17 Ill. 99 | Ill. | 1855
Shoultz sued Stetham, Rose, Davis and Frendley, in an action of debt in the St. Clair Circuit Court.
The writ was sued out to the March term, 1855. At this term the defendants appeared and filed their demurrer to the plaintiff’s declaration, which was overruled. The defendants then filed their plea of non est factum, and several pleas of part failure of consideration, upon which pleas the plaintiff took issue. The declaration counted upon a sealed note. Stetham then moved for a continuance upon affidavit setting forth the consideration of the note, and part failure of the consideration of the same, and alleging that he could prove his defence by one Smith, an absent witness.
The court thereupon continued the cause. At the August term, 1855, the parties waived a jury. The cause was tried by the court and judgment rendered against the defendants for the amount of the note sued on.
At the same term, Stetham moved the court to set aside the judgment, and for a new trial, upon his affidavit setting forth that his co-defendants are securities only in the note sued on, and were wholly unacquainted with his defence thereto; that he alone had attended to said defence; that he at the previous term employed counsel to make his defence, and that said counsel had attended thereto but was unable to make such defence on the trial, on account of the absence of Stetham; that Stet-ham was prevented by sickness from being in attendance at the trial; that he had been sick and confined to his room for nearly a month prior to the day of trial and was then for the first time able to leave his home, about twelve miles distant from the place of holding court.

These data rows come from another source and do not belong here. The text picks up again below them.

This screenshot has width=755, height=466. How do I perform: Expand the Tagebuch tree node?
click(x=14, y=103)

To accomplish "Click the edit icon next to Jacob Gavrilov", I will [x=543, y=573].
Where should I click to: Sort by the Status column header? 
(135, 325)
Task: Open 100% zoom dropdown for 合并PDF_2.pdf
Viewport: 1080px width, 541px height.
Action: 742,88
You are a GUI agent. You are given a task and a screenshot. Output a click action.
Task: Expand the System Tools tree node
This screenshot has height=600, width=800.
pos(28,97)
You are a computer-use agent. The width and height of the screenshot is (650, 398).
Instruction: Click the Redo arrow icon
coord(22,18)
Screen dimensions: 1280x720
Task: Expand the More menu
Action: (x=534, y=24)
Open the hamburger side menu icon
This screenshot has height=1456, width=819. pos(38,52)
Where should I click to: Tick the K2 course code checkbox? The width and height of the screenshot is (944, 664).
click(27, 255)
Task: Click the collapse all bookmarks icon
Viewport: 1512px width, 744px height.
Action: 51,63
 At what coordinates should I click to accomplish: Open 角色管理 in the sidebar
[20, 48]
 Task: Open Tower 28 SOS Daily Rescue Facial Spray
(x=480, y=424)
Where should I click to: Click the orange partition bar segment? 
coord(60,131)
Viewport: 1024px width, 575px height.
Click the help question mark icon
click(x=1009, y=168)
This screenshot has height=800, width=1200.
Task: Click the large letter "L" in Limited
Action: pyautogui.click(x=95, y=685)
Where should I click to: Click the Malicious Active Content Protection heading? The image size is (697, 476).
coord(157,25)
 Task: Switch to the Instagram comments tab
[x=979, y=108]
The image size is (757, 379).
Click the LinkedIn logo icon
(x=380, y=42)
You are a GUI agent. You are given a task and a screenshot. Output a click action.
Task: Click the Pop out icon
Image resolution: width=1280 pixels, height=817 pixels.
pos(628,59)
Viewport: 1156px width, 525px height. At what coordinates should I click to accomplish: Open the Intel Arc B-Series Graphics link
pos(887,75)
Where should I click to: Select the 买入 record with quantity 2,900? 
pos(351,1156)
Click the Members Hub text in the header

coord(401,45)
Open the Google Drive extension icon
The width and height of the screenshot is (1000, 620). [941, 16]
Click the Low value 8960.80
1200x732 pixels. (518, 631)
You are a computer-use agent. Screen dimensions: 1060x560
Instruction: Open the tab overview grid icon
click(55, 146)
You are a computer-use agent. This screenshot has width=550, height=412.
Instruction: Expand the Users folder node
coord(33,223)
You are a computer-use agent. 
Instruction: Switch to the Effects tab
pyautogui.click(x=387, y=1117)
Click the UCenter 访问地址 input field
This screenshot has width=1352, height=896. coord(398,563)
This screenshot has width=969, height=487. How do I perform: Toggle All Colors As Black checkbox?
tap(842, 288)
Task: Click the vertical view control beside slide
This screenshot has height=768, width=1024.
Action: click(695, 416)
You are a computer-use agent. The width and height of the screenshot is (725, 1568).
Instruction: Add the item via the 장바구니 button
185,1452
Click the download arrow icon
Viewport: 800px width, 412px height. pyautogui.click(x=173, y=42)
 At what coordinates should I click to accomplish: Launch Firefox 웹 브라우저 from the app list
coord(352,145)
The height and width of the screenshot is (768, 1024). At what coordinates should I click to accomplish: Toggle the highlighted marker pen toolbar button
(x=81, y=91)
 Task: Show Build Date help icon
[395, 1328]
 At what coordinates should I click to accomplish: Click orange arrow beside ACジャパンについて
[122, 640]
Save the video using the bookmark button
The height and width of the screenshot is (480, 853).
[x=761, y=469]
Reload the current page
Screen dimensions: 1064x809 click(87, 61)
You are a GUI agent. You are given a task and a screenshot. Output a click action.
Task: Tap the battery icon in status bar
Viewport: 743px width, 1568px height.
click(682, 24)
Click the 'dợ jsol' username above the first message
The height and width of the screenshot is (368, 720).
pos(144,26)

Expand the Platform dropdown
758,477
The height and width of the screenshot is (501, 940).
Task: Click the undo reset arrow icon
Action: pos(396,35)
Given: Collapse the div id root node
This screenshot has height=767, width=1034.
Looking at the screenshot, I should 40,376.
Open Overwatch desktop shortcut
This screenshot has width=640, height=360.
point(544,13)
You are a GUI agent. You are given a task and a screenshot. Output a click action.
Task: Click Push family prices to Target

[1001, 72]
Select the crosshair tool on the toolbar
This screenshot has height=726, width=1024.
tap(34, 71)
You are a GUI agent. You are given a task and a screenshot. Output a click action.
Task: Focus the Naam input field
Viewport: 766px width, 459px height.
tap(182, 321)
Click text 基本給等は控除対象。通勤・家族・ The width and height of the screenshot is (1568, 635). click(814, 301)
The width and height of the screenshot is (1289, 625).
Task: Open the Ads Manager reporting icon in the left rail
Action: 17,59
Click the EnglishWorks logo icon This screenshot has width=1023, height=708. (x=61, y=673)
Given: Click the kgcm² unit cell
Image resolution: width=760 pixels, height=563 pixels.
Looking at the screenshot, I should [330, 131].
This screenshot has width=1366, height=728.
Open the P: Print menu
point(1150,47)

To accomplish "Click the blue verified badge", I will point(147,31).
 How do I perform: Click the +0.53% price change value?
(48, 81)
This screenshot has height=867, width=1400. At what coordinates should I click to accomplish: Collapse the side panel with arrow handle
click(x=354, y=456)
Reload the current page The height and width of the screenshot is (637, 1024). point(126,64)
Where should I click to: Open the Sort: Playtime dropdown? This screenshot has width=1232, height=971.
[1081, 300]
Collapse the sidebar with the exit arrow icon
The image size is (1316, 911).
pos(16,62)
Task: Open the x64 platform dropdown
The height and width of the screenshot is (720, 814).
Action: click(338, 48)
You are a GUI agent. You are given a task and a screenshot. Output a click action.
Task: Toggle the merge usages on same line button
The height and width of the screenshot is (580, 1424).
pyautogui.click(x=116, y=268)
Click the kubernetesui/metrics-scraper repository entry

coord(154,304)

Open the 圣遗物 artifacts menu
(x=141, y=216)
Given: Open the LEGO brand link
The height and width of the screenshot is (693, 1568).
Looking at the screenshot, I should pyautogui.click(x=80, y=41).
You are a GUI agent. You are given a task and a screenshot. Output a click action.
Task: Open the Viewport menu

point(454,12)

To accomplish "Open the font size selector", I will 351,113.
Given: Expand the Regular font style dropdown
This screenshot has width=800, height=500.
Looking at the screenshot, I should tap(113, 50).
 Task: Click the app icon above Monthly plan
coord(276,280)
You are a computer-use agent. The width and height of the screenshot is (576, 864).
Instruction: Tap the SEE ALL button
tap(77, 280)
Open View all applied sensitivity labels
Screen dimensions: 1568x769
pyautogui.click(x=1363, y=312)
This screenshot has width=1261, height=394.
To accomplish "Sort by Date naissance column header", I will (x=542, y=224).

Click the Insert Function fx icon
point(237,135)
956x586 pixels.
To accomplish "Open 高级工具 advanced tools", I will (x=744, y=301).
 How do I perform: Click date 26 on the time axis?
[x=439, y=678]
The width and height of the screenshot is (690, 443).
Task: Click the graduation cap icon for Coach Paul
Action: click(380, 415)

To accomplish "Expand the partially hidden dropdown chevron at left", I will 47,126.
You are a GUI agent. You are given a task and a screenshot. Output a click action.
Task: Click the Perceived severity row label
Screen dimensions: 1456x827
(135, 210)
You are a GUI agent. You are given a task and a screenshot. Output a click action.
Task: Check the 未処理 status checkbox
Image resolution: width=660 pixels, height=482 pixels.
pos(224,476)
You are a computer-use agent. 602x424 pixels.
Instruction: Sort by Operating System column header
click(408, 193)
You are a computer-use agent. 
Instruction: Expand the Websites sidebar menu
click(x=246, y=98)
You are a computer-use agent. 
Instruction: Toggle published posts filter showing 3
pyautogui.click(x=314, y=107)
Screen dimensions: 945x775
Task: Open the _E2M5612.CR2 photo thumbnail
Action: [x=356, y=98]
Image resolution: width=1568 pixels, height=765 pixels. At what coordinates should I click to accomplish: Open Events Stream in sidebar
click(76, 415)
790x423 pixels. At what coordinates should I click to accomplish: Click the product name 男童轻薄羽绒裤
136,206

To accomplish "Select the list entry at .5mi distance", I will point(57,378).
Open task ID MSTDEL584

The affidavit sets forth the same defence of part failure of consideration, in the special pleas alleged, and that the same can be proved by several persons residing in St. Clair county. The court overruled the motion.
Stetham appealed to this court, and assigns for error the refusal of the Circuit Court to set aside the judgment and grant a new trial. The court properly overruled the motion. The affidavit does not show diligence in preparing for trial; nor does it negative circumstances from which negligence may reasonably be inferred. Schleneker et al. v. Risley, 3 Scam. 483; Crozier v. Cooper, 14 Ill. 139.
The sickness of Stetham alone is not sufficient to show that his defence could not have been fully interposed by ordinary diligence. His witnesses resided in the county, and their attendance could have been coerced by the process of the court, and which he was at liberty to invoke.
No effort was made by either Stetham or his counsel to obtain the testimony of defendant’s witnesses, and no excuse is shown for not doing so; nor does it appear that the presence of Stet-ham was necessary to the defense.
Judgment affirmed.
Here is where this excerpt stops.